### [What the task requires]
Please retype every entry, keeping each one exactly as written.
─── Provided records ───
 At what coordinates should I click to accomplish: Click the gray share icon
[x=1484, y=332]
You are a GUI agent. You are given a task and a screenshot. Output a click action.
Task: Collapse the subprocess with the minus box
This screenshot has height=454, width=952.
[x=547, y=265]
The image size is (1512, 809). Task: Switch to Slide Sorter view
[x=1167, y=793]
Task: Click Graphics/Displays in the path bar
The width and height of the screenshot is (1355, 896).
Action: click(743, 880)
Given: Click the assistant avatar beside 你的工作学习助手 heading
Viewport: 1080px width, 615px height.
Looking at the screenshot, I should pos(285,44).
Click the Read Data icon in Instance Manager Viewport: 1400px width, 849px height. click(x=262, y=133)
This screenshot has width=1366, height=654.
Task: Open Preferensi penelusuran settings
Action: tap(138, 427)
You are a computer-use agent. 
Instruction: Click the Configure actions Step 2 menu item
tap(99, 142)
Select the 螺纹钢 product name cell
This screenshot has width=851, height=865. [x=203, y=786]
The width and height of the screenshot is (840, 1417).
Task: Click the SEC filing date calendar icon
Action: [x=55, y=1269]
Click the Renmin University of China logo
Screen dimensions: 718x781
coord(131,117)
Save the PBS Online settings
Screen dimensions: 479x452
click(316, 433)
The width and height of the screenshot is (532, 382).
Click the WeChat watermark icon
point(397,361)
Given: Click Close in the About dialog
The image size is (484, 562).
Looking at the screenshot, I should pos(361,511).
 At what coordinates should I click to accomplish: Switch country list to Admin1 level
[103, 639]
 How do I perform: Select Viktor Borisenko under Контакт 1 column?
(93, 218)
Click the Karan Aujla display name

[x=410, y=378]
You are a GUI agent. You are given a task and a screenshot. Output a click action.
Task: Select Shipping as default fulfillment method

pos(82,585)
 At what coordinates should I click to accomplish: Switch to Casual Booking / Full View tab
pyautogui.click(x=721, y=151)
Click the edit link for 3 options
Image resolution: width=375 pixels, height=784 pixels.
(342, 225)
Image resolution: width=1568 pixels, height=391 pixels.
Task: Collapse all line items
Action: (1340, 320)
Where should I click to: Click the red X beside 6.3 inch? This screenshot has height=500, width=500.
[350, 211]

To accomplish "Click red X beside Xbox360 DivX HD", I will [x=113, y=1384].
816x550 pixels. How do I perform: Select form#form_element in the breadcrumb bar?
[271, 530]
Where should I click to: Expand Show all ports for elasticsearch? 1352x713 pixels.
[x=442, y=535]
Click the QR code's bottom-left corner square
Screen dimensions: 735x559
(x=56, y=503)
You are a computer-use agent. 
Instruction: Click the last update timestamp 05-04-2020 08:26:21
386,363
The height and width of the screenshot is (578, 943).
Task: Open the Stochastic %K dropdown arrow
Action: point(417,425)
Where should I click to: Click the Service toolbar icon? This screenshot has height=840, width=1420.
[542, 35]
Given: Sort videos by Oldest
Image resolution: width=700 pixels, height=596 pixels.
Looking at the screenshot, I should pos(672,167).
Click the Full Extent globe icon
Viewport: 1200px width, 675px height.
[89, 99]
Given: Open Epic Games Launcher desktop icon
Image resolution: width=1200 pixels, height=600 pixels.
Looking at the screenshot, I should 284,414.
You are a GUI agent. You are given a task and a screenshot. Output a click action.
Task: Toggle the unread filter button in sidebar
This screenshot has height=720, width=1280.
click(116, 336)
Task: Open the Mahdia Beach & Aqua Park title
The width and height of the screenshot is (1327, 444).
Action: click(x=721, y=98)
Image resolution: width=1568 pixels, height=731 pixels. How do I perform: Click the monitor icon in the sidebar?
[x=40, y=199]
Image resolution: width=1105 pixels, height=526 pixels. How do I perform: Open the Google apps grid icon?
───
### [Problem solution]
 At what coordinates should I click to accomplish: Click the gray share icon
[x=1484, y=332]
You are a GUI agent. You are given a task and a screenshot. Output a click action.
Task: Collapse the subprocess with the minus box
This screenshot has height=454, width=952.
[x=547, y=265]
The image size is (1512, 809). Task: Switch to Slide Sorter view
[x=1167, y=793]
Task: Click Graphics/Displays in the path bar
The width and height of the screenshot is (1355, 896).
Action: click(743, 880)
Given: Click the assistant avatar beside 你的工作学习助手 heading
Viewport: 1080px width, 615px height.
Looking at the screenshot, I should pos(285,44).
Click the Read Data icon in Instance Manager Viewport: 1400px width, 849px height. click(x=262, y=133)
This screenshot has width=1366, height=654.
Task: Open Preferensi penelusuran settings
Action: tap(138, 427)
You are a computer-use agent. 
Instruction: Click the Configure actions Step 2 menu item
tap(99, 142)
Select the 螺纹钢 product name cell
This screenshot has width=851, height=865. [x=203, y=786]
The width and height of the screenshot is (840, 1417).
Task: Click the SEC filing date calendar icon
Action: [x=55, y=1269]
Click the Renmin University of China logo
Screen dimensions: 718x781
coord(131,117)
Save the PBS Online settings
Screen dimensions: 479x452
click(316, 433)
The width and height of the screenshot is (532, 382).
Click the WeChat watermark icon
point(397,361)
Given: Click Close in the About dialog
The image size is (484, 562).
Looking at the screenshot, I should pos(361,511).
 At what coordinates should I click to accomplish: Switch country list to Admin1 level
[103, 639]
 How do I perform: Select Viktor Borisenko under Контакт 1 column?
(93, 218)
Click the Karan Aujla display name

[x=410, y=378]
You are a GUI agent. You are given a task and a screenshot. Output a click action.
Task: Select Shipping as default fulfillment method

pos(82,585)
 At what coordinates should I click to accomplish: Switch to Casual Booking / Full View tab
pyautogui.click(x=721, y=151)
Click the edit link for 3 options
Image resolution: width=375 pixels, height=784 pixels.
(342, 225)
Image resolution: width=1568 pixels, height=391 pixels.
Task: Collapse all line items
Action: (1340, 320)
Where should I click to: Click the red X beside 6.3 inch? This screenshot has height=500, width=500.
[350, 211]

To accomplish "Click red X beside Xbox360 DivX HD", I will [x=113, y=1384].
816x550 pixels. How do I perform: Select form#form_element in the breadcrumb bar?
[271, 530]
Where should I click to: Expand Show all ports for elasticsearch? 1352x713 pixels.
[x=442, y=535]
Click the QR code's bottom-left corner square
Screen dimensions: 735x559
(x=56, y=503)
You are a computer-use agent. 
Instruction: Click the last update timestamp 05-04-2020 08:26:21
386,363
The height and width of the screenshot is (578, 943).
Task: Open the Stochastic %K dropdown arrow
Action: point(417,425)
Where should I click to: Click the Service toolbar icon? This screenshot has height=840, width=1420.
[542, 35]
Given: Sort videos by Oldest
Image resolution: width=700 pixels, height=596 pixels.
Looking at the screenshot, I should pos(672,167).
Click the Full Extent globe icon
Viewport: 1200px width, 675px height.
[89, 99]
Given: Open Epic Games Launcher desktop icon
Image resolution: width=1200 pixels, height=600 pixels.
Looking at the screenshot, I should 284,414.
You are a GUI agent. You are given a task and a screenshot. Output a click action.
Task: Toggle the unread filter button in sidebar
This screenshot has height=720, width=1280.
click(116, 336)
Task: Open the Mahdia Beach & Aqua Park title
The width and height of the screenshot is (1327, 444).
Action: click(x=721, y=98)
Image resolution: width=1568 pixels, height=731 pixels. How do I perform: Click the monitor icon in the sidebar?
[x=40, y=199]
Image resolution: width=1105 pixels, height=526 pixels. How do I perform: Open the Google apps grid icon?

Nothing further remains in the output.